La Thomas Dane Gallery presenta per la prima volta a Napoli la mostra personale dell’artista inglese Bob Law, il fondatore del minimalismo britannico ((22 gennaio 1934 – 17 aprile 2004) ). L’esposizione sarà visitabile gratuitamente fino al 18 dicembre 2021 ed è composta da opere che vanno dal 1950 al 2000.
Bene si prestano gli ambienti rarefatti, puliti e d’altri tempi della T.D. Gallery che contornano ed esaltano i punti di vista essenziali di Law. Per chi non fosse addentro al succitato movimento artistico e si trovasse spaesato di fronte a linee e campiture di colore senza un apparente contenuto di sostanza, diamo brevemente qualche spunto per saperne di più.
Il minimalismo muove i suoi primi passi intorno al 1960 e la corrente più purista è quella americana. Il concetto chiave è semplificare al massimo le forme e la quantità di colori per eliminare tutto il superfluo. Quindi anche lo sforzo creativo si riduce? Nella resa sicuramente, ma è vero anche che questo presuppone una ricerca alle spalle non così ovvia per arrivare a distaccarsi il più possibile da sagome conosciute.
Un ritornare un po’ alle origini e restituire quell’aspetto primitivo in cui poco o nulla si distingue più. Uno stato oggettivo delle cose: una linea, una forma geometrica, colori base, spazi scanditi con rigore.
Per esempio, un castello è formato da più cubi messi insieme e i cubi poi diventano dei quadrati. Non è scontato trasformare questa visione del mondo in un gesto artistico e intuitivo.

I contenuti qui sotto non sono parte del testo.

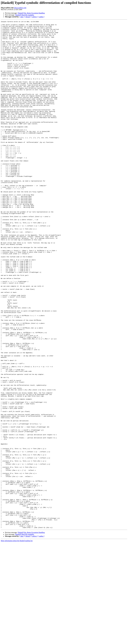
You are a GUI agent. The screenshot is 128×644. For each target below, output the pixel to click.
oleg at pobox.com (20, 8)
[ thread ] (28, 17)
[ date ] (22, 17)
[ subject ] (34, 17)
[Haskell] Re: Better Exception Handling (31, 13)
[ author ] (41, 17)
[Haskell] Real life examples (25, 15)
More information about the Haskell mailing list (17, 642)
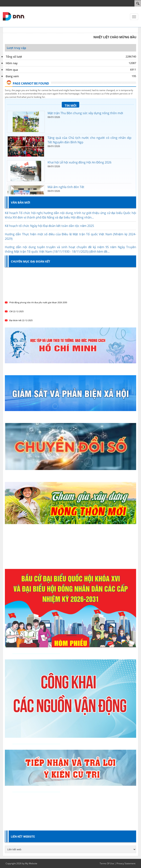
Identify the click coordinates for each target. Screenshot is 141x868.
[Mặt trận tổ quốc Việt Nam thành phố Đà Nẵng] (14, 16)
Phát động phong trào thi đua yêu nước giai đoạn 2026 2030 (36, 302)
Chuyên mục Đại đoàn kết (30, 261)
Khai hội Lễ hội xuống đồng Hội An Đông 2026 (79, 162)
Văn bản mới (20, 202)
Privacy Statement (126, 863)
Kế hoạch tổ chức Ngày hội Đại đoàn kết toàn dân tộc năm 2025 (49, 230)
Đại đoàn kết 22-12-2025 (19, 320)
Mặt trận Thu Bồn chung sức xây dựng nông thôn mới (85, 113)
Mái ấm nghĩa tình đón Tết (66, 187)
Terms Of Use (107, 863)
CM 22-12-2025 (14, 311)
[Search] (138, 3)
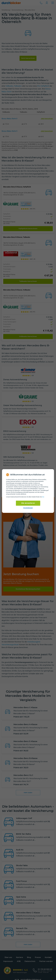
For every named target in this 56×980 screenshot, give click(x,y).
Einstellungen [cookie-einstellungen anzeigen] (28, 508)
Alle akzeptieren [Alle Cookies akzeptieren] (28, 503)
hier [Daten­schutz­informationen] (43, 497)
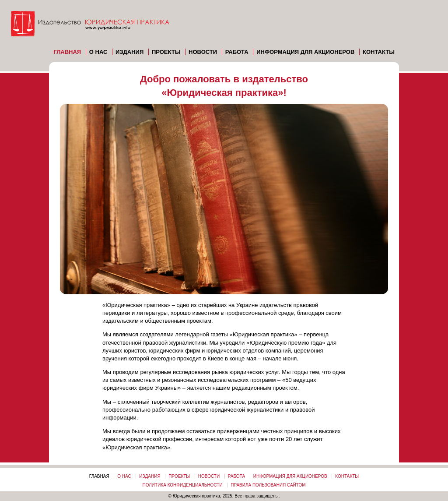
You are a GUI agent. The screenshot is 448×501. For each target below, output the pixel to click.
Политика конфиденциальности (182, 485)
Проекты (166, 52)
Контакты (378, 52)
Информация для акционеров (305, 52)
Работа (237, 52)
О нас (98, 52)
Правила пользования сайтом (268, 485)
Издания (130, 52)
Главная (67, 52)
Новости (203, 52)
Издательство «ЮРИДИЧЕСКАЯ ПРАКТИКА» (92, 26)
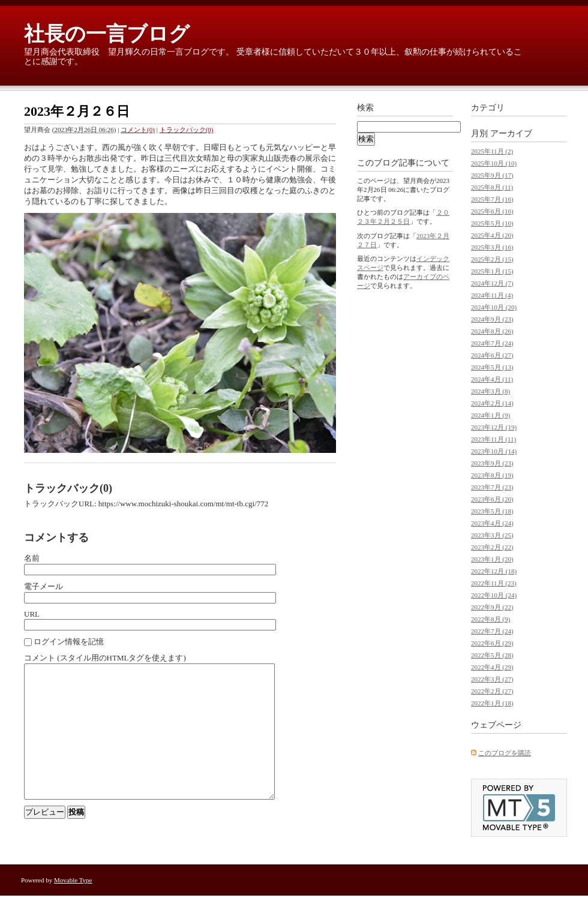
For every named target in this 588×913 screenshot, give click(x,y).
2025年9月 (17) (492, 175)
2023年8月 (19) (492, 475)
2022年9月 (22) (492, 607)
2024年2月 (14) (492, 403)
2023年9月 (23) (492, 463)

In pagina, scorci della mostra nella bella galleria di via Crispi


Con il tempo, anche la luce rientra tra gli elementi “basic” da poter sfruttare e si fanno largo neon e led per giocare con la percezione dell’ambiente circostante, quasi sempre vuoto. Da qui ad arrivare ad influenzare le architetture, il design e la moda il passo è breve, visto anche il contesto scalpitante di novità di quegli anni e del decennio successivo.
Bob Law esplorò svariati ambiti artistici, come la scultura. Tra i pezzi esposti, c’è la reinterpretazione dell’Ultima Cena realizzata in bronzo, in cui il tavolo è contornato dalle 13 sedie vuote degli Apostoli e c’è naturalmente anche quella di Giuda accanto al “trono” di Cristo ma è completamente rotta rispetto alle altre, quale simbolo del tradimento.
Per la pittura, invece, non si distacca dalla ricerca sulla profondità dei toni coloristici come fu anche per Rothko e per altri minimalisti. In una sala campeggia una grande tela rosso ciliegia con un angolo dipinto in verde prato. Questo tipo di opere forzano l’occhio a uno sguardo più duraturo e concentrato per poter coglierne la “vibrazione” del colore, che tecnicamente significa percepire la luminosità rispetto all’opacità e introiettare le emozioni che provoca. I due colori accostati sulla tela sono anche complementari e questo aumenta maggiormente la loro reciproca capacità vibrante.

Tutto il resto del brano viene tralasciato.